------ Data records

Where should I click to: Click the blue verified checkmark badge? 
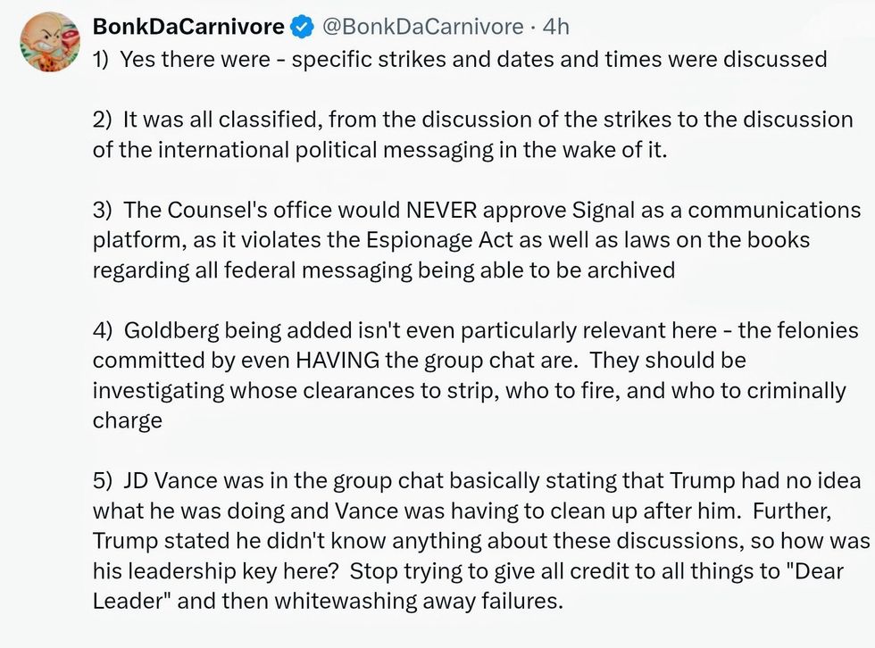[303, 27]
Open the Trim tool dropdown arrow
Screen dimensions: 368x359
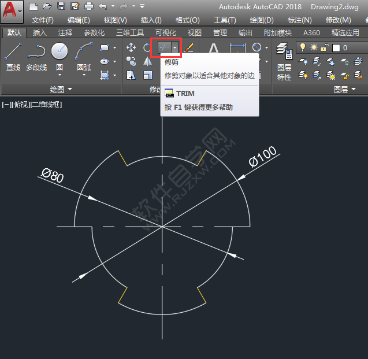(174, 48)
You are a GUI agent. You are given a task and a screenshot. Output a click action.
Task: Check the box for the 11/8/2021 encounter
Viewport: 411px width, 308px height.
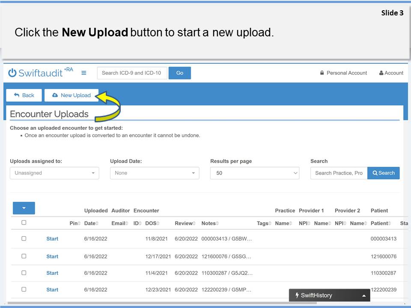[24, 239]
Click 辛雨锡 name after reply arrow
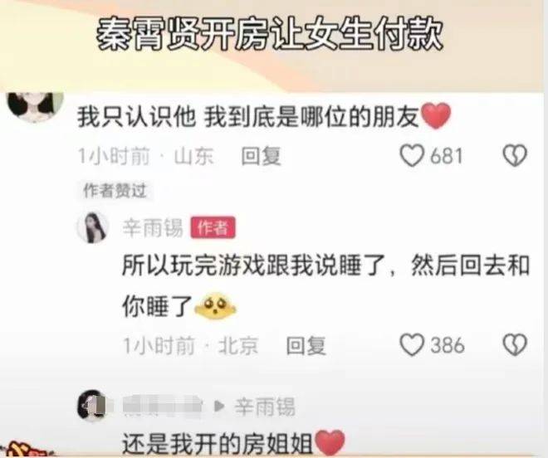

------------

• _What you should do_: Your reply should repeat the entries above exactly, leaving the pictures out.

• _Answer space_:
Where should I click to: Click the blue verified checkmark badge? 
[303, 27]
Open the Trim tool dropdown arrow
Screen dimensions: 368x359
(174, 48)
You are a GUI agent. You are given a task and a screenshot. Output a click action.
Task: Check the box for the 11/8/2021 encounter
Viewport: 411px width, 308px height.
[24, 239]
Click 辛雨锡 name after reply arrow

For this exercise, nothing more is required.